* WHAT YOU WILL DO
For this exercise, the lines from the one with "Image resolution: width=523" through the end of the material below must be output exactly, without pictures.

* DATA IN THIS EXERCISE

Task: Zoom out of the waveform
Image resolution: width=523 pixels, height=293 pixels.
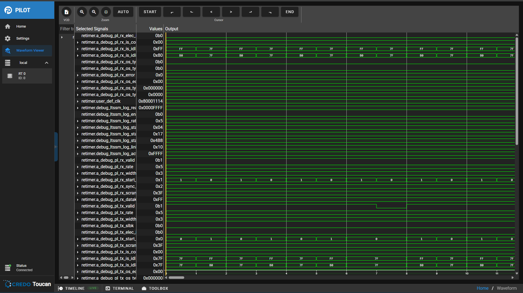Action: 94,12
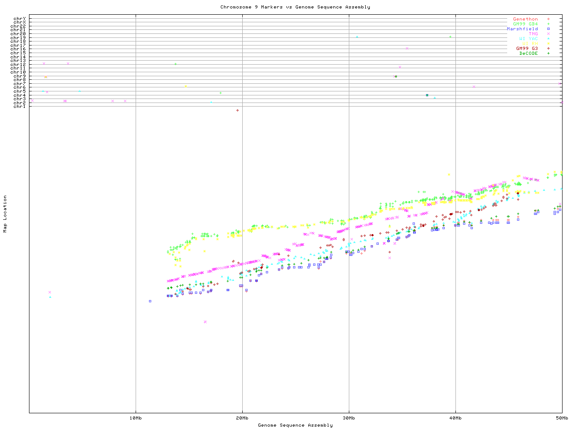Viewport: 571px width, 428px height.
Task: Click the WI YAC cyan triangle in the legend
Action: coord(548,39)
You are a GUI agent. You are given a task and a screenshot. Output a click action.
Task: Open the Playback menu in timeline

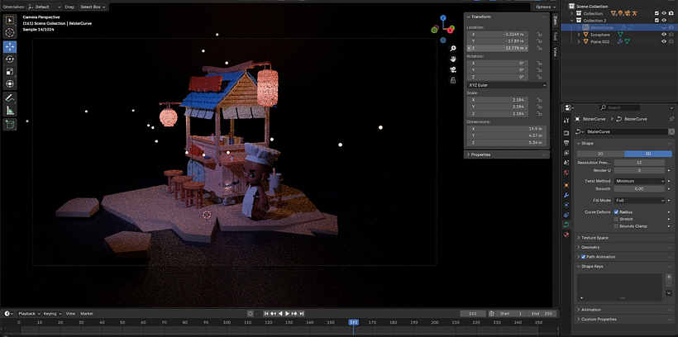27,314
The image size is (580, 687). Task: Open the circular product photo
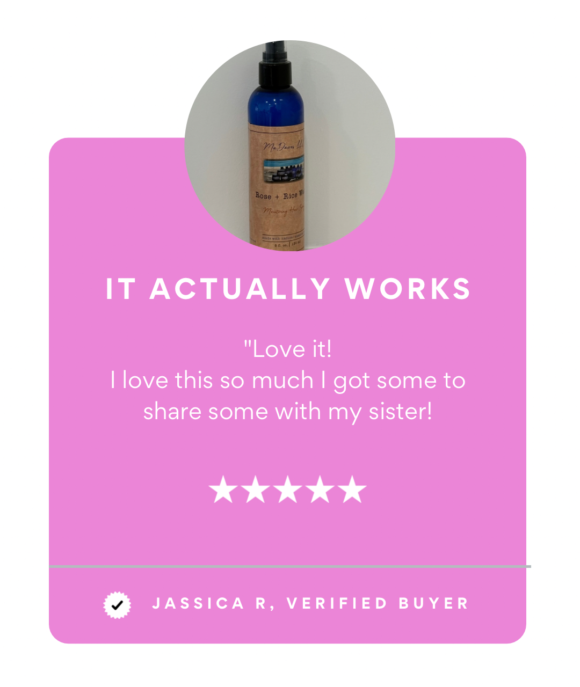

* EXERCISE ANSWER
Image resolution: width=523 pixels, height=293 pixels.
Action: 94,12
Viewport: 571px width, 428px height.
Task: Click the WI YAC cyan triangle in the legend
Action: coord(548,39)
You are a GUI agent. You are given a task and a screenshot. Output a click action.
Task: Open the Playback menu in timeline

27,314
The image size is (580, 687). Task: Open the circular product photo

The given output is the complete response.